Bioinformatic analysis of selinexor-induced gene expression in patient-derived-chordomas to reveal mechanisms of action leading to tumor growth inhibition.

Abstract

e23502 Background: Selinexor is a selective inhibitor of nuclear export that inhibits XPO1 from shuttling its cargo from the nucleus to the cytoplasm. This leads to accumulation of tumor suppressor proteins in the nucleus, activation of cell cycle checkpoints, cell cycle arrest and apoptosis in cancer cells. Chordomas are rare cancers emanating from the skull base and spine that originate from remnants of the notochord. Patients with chordomas have poor prognosis with limited treatment options. To investigate the in vivo efficacy and assess molecular effects of selinexor treatment in chordoma, two patient-derived xenograft (PDX) mouse models were tested. Methods: Murine chordoma PDX models of recurrent clival chordoma (SF8894) and metastatic sacral chordoma (CF466) were treated with selinexor (5mg/kg PO, 4x weekly). Tumor volume was monitored for 6 weeks of treatment, then excised tumors were used for immunohistochemistry (IHC) analysis and RNA sequencing. Results: Selinexor treatment significantly reduced the tumor volume of mice bearing CF466-derived tumors (5 mice/group; 57.6% reduction in volume compared to control; P = 0.031), and SF8894-derived tumors (4 mice/group; 76.2% reduction; P < 0.001). Differential gene expression between selinexor and vehicle treated samples showed significant differences in 428 genes and 156 genes in the CF466 and SF8894 tumors, respectively (adjusted P-value [Padj] < 0.01).

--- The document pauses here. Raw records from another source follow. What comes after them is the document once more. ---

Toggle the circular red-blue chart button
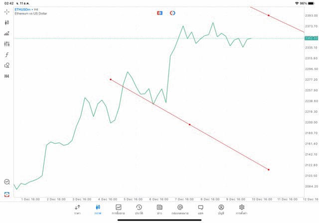 click(172, 13)
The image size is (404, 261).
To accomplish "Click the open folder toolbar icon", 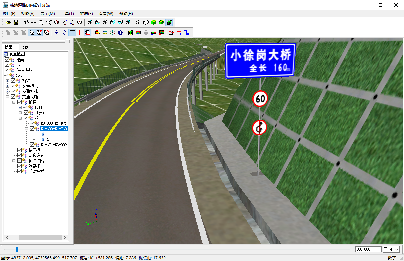I will click(x=9, y=22).
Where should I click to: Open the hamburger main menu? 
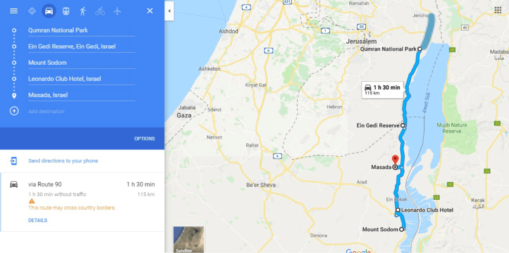tap(13, 11)
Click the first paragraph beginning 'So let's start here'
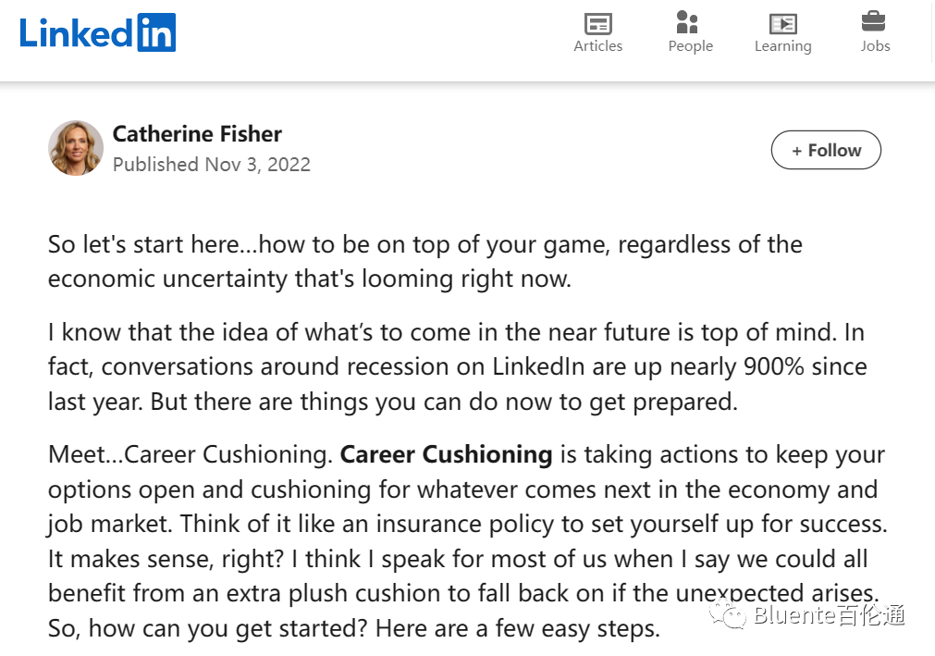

In both models, XPO1 protein levels were markedly decreased and expression of the tumor suppressors TP53 (CF466: Padj = 1.4x10−17; SF8894: Padj = 0.002) and ARRDC3 (CF466: Padj = 2.2x10−72; SF8894: Padj = 2.9x10−12) were increased. In the CF466 chordoma model, selinexor reduced SOX9 (Padj = 1.6x10−18), SMAD4 (Padj = 0.019), and SHH (Padj = 0.028), which were confirmed to be reduced at the protein level by IHC. The SF8894 model showed reduction in EZH2 expression (Padj = 0.0012). Pathway analysis of both models showed activated TP53 signaling (CF466: z-score = 0.82; SF8894: z-score = 2.16) and apoptosis (CF466: P = 5.2x10−8; SF8894: P = 1.2x10−8). G2/M checkpoint regulators were upregulated in the CF466 model (z-score = 2.83). Conclusions: Selinexor treatment led to reduction in tumor growth in two PDX models of chordoma. Both models showed upregulation of TP53 signaling and apoptosis upon treatment, with downregulation of distinct oncogenic pathways. Further investigation of selinexor as a treatment option for chordoma is warranted.